Rewrite these records with "dropdown" replaced by "select list" wherever it occurs, leaving everything else unchanged.

## Begin SUPPLIED MATERIAL

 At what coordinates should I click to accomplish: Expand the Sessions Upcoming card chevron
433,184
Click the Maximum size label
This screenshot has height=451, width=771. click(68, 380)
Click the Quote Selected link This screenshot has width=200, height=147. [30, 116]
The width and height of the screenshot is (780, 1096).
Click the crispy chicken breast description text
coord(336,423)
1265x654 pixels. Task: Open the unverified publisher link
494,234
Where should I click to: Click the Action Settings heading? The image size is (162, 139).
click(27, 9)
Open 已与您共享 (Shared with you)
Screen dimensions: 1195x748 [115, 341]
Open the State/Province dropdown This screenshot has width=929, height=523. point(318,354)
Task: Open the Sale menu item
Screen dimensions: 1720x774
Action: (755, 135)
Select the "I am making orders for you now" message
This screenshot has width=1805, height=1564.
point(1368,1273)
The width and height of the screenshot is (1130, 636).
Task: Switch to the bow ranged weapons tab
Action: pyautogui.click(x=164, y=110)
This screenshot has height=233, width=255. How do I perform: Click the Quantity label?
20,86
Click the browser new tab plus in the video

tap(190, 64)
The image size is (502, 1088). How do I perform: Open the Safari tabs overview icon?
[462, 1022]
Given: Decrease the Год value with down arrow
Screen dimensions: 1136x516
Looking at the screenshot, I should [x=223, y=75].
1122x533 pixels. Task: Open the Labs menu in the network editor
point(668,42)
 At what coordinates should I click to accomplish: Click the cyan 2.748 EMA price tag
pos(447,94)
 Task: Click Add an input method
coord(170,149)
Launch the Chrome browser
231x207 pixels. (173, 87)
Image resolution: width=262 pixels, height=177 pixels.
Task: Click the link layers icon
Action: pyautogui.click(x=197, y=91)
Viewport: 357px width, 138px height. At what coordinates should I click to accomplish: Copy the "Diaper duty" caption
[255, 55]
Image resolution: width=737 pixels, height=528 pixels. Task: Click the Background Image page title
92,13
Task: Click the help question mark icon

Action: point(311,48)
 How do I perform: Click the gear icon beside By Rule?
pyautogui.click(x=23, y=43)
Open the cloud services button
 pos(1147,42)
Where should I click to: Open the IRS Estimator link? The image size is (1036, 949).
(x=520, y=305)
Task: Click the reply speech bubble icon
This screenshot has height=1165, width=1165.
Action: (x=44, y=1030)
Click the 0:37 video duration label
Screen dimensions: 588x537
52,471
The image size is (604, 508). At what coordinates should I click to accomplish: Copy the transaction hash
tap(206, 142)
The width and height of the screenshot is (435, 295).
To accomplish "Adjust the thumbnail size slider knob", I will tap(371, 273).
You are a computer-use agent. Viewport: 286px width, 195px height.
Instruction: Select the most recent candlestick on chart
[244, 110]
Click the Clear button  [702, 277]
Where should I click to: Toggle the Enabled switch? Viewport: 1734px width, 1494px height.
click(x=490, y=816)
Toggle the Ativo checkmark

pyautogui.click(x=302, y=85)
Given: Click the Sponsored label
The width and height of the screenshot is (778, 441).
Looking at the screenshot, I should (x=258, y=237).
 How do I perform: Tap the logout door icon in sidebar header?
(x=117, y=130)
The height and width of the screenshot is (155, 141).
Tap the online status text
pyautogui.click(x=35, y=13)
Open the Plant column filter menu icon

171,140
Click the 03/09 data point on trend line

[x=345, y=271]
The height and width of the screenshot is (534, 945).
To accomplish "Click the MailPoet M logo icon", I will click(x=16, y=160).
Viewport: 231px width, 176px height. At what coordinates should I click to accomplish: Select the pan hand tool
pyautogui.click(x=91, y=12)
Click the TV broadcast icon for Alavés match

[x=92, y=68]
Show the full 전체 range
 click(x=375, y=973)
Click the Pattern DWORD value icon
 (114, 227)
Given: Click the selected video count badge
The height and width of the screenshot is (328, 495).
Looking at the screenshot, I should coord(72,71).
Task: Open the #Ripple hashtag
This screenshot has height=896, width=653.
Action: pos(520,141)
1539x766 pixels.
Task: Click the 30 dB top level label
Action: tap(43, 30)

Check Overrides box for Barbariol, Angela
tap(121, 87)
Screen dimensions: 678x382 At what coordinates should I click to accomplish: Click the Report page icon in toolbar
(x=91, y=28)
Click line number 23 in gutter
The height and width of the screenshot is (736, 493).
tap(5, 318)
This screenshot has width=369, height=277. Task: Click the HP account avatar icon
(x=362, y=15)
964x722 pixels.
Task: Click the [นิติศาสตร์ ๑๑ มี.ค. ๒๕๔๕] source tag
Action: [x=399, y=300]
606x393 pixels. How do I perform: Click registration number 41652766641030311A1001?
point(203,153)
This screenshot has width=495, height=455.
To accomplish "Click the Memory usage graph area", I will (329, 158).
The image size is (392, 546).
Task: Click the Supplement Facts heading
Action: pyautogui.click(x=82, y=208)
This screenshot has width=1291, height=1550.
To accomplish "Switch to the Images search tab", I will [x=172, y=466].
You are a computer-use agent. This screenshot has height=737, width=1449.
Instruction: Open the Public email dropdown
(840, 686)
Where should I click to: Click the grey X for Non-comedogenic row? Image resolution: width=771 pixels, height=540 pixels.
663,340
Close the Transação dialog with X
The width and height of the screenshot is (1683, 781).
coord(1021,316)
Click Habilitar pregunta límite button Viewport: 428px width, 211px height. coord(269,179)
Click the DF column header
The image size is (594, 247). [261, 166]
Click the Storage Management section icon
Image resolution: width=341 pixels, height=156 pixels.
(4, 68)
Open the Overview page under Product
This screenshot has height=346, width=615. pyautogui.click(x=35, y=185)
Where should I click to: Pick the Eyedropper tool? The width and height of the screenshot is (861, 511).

## End SUPPLIED MATERIAL

ANSWER TO THIS EXERCISE |
 At what coordinates should I click to accomplish: Expand the Sessions Upcoming card chevron
433,184
Click the Maximum size label
This screenshot has height=451, width=771. click(68, 380)
Click the Quote Selected link This screenshot has width=200, height=147. [30, 116]
The width and height of the screenshot is (780, 1096).
Click the crispy chicken breast description text
coord(336,423)
1265x654 pixels. Task: Open the unverified publisher link
494,234
Where should I click to: Click the Action Settings heading? The image size is (162, 139).
click(27, 9)
Open 已与您共享 (Shared with you)
Screen dimensions: 1195x748 [115, 341]
Open the State/Province select list This screenshot has width=929, height=523. point(318,354)
Task: Open the Sale menu item
Screen dimensions: 1720x774
Action: (755, 135)
Select the "I am making orders for you now" message
This screenshot has width=1805, height=1564.
point(1368,1273)
The width and height of the screenshot is (1130, 636).
Task: Switch to the bow ranged weapons tab
Action: pyautogui.click(x=164, y=110)
This screenshot has height=233, width=255. How do I perform: Click the Quantity label?
20,86
Click the browser new tab plus in the video

tap(190, 64)
The image size is (502, 1088). How do I perform: Open the Safari tabs overview icon?
[462, 1022]
Given: Decrease the Год value with down arrow
Screen dimensions: 1136x516
Looking at the screenshot, I should [x=223, y=75].
1122x533 pixels. Task: Open the Labs menu in the network editor
point(668,42)
 At what coordinates should I click to accomplish: Click the cyan 2.748 EMA price tag
pos(447,94)
 Task: Click Add an input method
coord(170,149)
Launch the Chrome browser
231x207 pixels. (173, 87)
Image resolution: width=262 pixels, height=177 pixels.
Task: Click the link layers icon
Action: pyautogui.click(x=197, y=91)
Viewport: 357px width, 138px height. At what coordinates should I click to accomplish: Copy the "Diaper duty" caption
[255, 55]
Image resolution: width=737 pixels, height=528 pixels. Task: Click the Background Image page title
92,13
Task: Click the help question mark icon

Action: point(311,48)
 How do I perform: Click the gear icon beside By Rule?
pyautogui.click(x=23, y=43)
Open the cloud services button
 pos(1147,42)
Where should I click to: Open the IRS Estimator link? The image size is (1036, 949).
(x=520, y=305)
Task: Click the reply speech bubble icon
This screenshot has height=1165, width=1165.
Action: (x=44, y=1030)
Click the 0:37 video duration label
Screen dimensions: 588x537
52,471
The image size is (604, 508). At what coordinates should I click to accomplish: Copy the transaction hash
tap(206, 142)
The width and height of the screenshot is (435, 295).
To accomplish "Adjust the thumbnail size slider knob", I will tap(371, 273).
You are a computer-use agent. Viewport: 286px width, 195px height.
Instruction: Select the most recent candlestick on chart
[244, 110]
Click the Clear button  [702, 277]
Where should I click to: Toggle the Enabled switch? Viewport: 1734px width, 1494px height.
click(x=490, y=816)
Toggle the Ativo checkmark

pyautogui.click(x=302, y=85)
Given: Click the Sponsored label
The width and height of the screenshot is (778, 441).
Looking at the screenshot, I should (x=258, y=237).
 How do I perform: Tap the logout door icon in sidebar header?
(x=117, y=130)
The height and width of the screenshot is (155, 141).
Tap the online status text
pyautogui.click(x=35, y=13)
Open the Plant column filter menu icon

171,140
Click the 03/09 data point on trend line

[x=345, y=271]
The height and width of the screenshot is (534, 945).
To accomplish "Click the MailPoet M logo icon", I will click(x=16, y=160).
Viewport: 231px width, 176px height. At what coordinates should I click to accomplish: Select the pan hand tool
pyautogui.click(x=91, y=12)
Click the TV broadcast icon for Alavés match

[x=92, y=68]
Show the full 전체 range
 click(x=375, y=973)
Click the Pattern DWORD value icon
 (114, 227)
Given: Click the selected video count badge
The height and width of the screenshot is (328, 495).
Looking at the screenshot, I should coord(72,71).
Task: Open the #Ripple hashtag
This screenshot has height=896, width=653.
Action: pos(520,141)
1539x766 pixels.
Task: Click the 30 dB top level label
Action: tap(43, 30)

Check Overrides box for Barbariol, Angela
tap(121, 87)
Screen dimensions: 678x382 At what coordinates should I click to accomplish: Click the Report page icon in toolbar
(x=91, y=28)
Click line number 23 in gutter
The height and width of the screenshot is (736, 493).
tap(5, 318)
This screenshot has width=369, height=277. Task: Click the HP account avatar icon
(x=362, y=15)
964x722 pixels.
Task: Click the [นิติศาสตร์ ๑๑ มี.ค. ๒๕๔๕] source tag
Action: [x=399, y=300]
606x393 pixels. How do I perform: Click registration number 41652766641030311A1001?
point(203,153)
This screenshot has width=495, height=455.
To accomplish "Click the Memory usage graph area", I will (329, 158).
The image size is (392, 546).
Task: Click the Supplement Facts heading
Action: pyautogui.click(x=82, y=208)
This screenshot has width=1291, height=1550.
To accomplish "Switch to the Images search tab", I will [x=172, y=466].
You are a computer-use agent. This screenshot has height=737, width=1449.
Instruction: Open the Public email select list
(840, 686)
Where should I click to: Click the grey X for Non-comedogenic row? Image resolution: width=771 pixels, height=540 pixels.
663,340
Close the Transação dialog with X
The width and height of the screenshot is (1683, 781).
coord(1021,316)
Click Habilitar pregunta límite button Viewport: 428px width, 211px height. coord(269,179)
Click the DF column header
The image size is (594, 247). [261, 166]
Click the Storage Management section icon
Image resolution: width=341 pixels, height=156 pixels.
(4, 68)
Open the Overview page under Product
This screenshot has height=346, width=615. pyautogui.click(x=35, y=185)
Where should I click to: Pick the Eyedropper tool? The width and height of the screenshot is (861, 511).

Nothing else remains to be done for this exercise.